%%

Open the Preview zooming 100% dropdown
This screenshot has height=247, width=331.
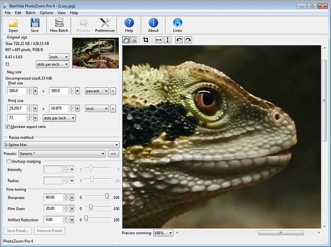click(x=170, y=233)
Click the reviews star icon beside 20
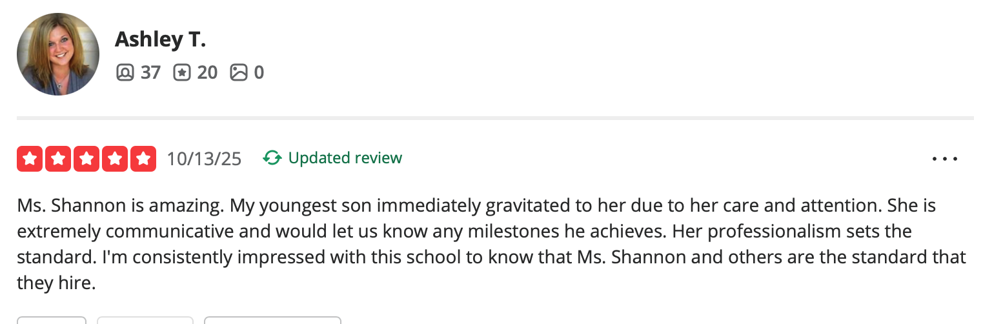Image resolution: width=1003 pixels, height=324 pixels. pyautogui.click(x=182, y=72)
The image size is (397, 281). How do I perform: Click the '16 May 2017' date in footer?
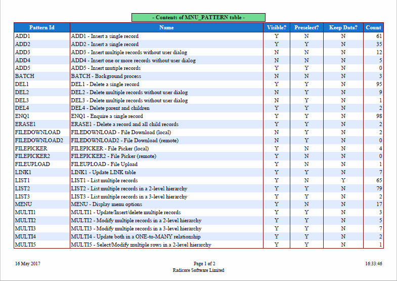coord(28,264)
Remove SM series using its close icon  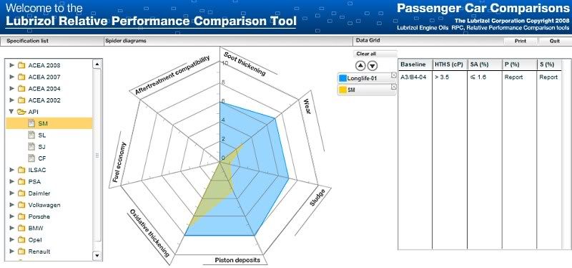394,87
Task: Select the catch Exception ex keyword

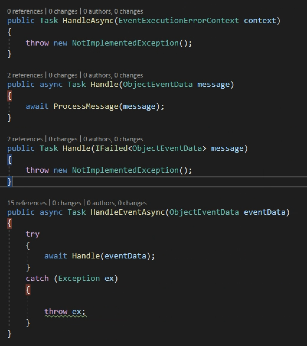Action: 37,278
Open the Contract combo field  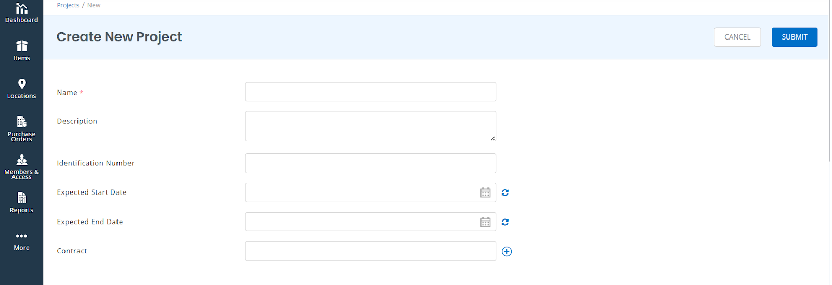coord(370,251)
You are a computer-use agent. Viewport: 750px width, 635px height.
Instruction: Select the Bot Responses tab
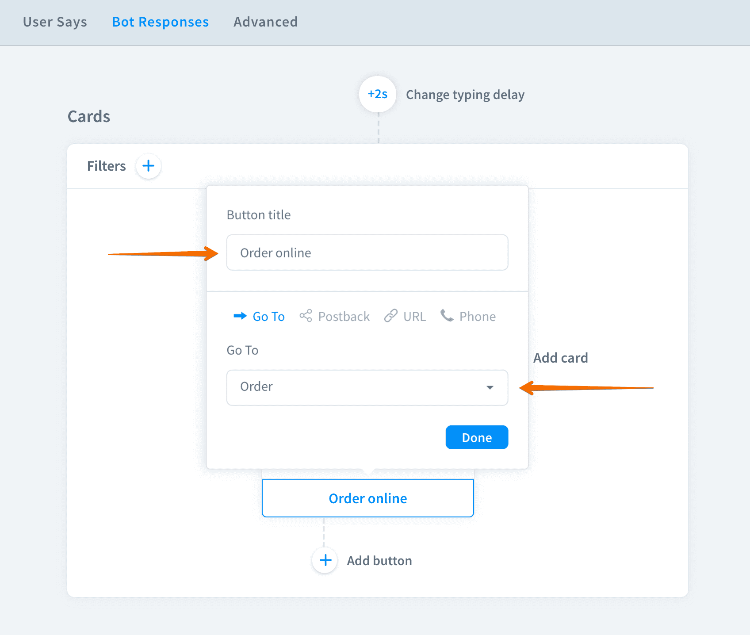pos(160,22)
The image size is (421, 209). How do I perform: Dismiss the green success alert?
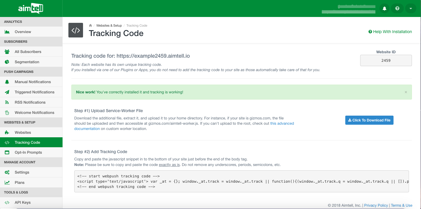(406, 92)
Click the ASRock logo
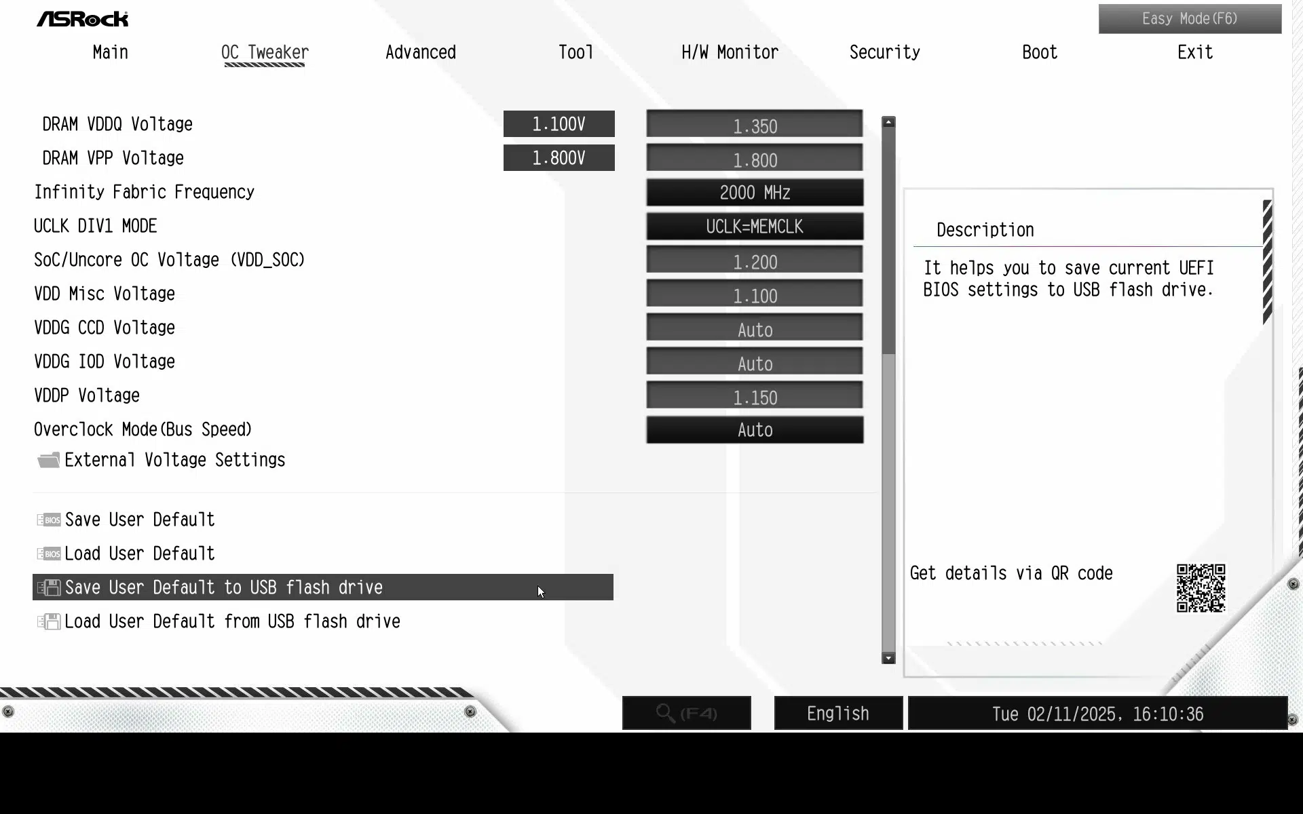The height and width of the screenshot is (814, 1303). (x=82, y=19)
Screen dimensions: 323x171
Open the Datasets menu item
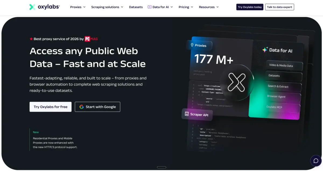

%%

DESCRIPTION OF THE TASK. Given the records above, return the lines starting at the one that holds "Instruction: Select the Bot Responses tab" and ending at the one that holds "Screen dimensions: 323x171", exactly, and nothing besides; leave every picture out.

OUTPUT FOR THIS TASK.
Instruction: Select the Bot Responses tab
pos(160,22)
The image size is (421, 209). How do I perform: Dismiss the green success alert?
(406, 92)
Click the ASRock logo
The height and width of the screenshot is (814, 1303). (x=82, y=19)
Screen dimensions: 323x171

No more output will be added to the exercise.